Все души в его глазах… Да, ведь этот человек — поэт, он творит то, что видит, и он видел души, какая насмешка! Там, где отражаются только инстинкты, нервные подергивания и трепет ресниц, он увидал мечты, сожаления и желание. Глаза — пусты, и в этом их ужасная и мучительная загадка, их обаятельная и ненавистная прелесть.
В глазах есть только то, что мы сами в них вкладываем, и потому подлинное выражение глаз может быть только на портретах.

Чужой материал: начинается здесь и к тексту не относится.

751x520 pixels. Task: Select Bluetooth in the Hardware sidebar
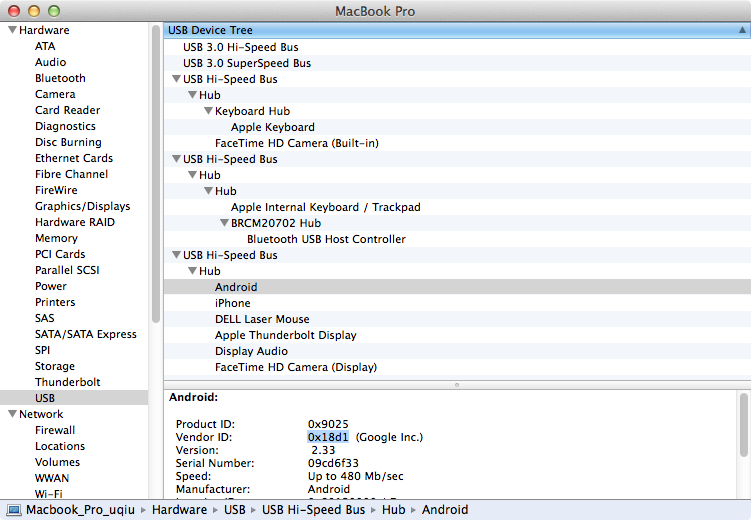coord(60,78)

Поблекшие и утомленные глаза мучеников, восторженные глаза ведомых на казнь, глаза, полные мук, — одни покорные, другие исступленные, глаза святых, нищих, изгнанных принцесс, глаза Бога-Человека, увенчанные терновником, с улыбкой всепрощения, глаза одержимых, избранников и истеричных, глаза девушек, Офелии и Каниди, глаза девственниц и колдуний, — как значительна и многострадальна ваша жизнь в музеях, где вы сверкаете, подобно драгоценным камням, вставленным в картоны шедевров, как вы волнуете нас вне времени и пространства, — хранители создавшей вас мечты.
У вас есть души — души создавших вас художников; а я предаюсь отчаянию и умираю, потому что отведал яда, затаенного в ваших зрачках.
Следовало бы выкалывать глаза портретам.
А сокровищница собора Святого Марка в Венеции! Я помню там есть чаша Дожа, вся покрытая полупрозрачной эмалью, сквозь которую на вас смотрят века.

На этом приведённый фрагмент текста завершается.